Hacker News new | ask | show | jobs
by qbasic_forever 1813 days ago
If we're just spitballing thoughts, I'd like something that's kind of the opposite of zen mode. I don't always want signatures and completions and things binging and bopping and showing me suggestions--if I'm working on a codebase and language I'm fluent in then all of that gets turned off. But if I have to pick up some under-documented massive codebase where everyone just uses VS code/intellisense--I'm going to need all the suggestions.

So IMHO I'd love effectively a dial, perhaps the 'distractions' dial. It's not a binary on/off, it's a spectrum. It could be off--nothing at all distracts me (zen mode basically). It might be on a little bit--perhaps just showing current stuff LSP does by default, errors, etc.

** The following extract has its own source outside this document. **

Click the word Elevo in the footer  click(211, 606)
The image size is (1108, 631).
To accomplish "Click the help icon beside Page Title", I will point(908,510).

And it might get cranked up to max--every keystroke throwing more information at me about what's happening, what am I editing, what's related to it, etc. During an editing session I might move inbetween each level on the distraction dial many times. Kind of like zooming in and out as you're editing a photo.

1 comments

That's an interesting idea! It's for sure possible, it would just take some conditionals/functions to reset diagnostics in your init.vim/init.lua. I personally turn off virtual_text in my private config. I think our current APIs already facilitate this, so I'm happy to answer questions on our discourse or on matrix about how users can do this.

The only thing that pops up by default right now is diagnostics.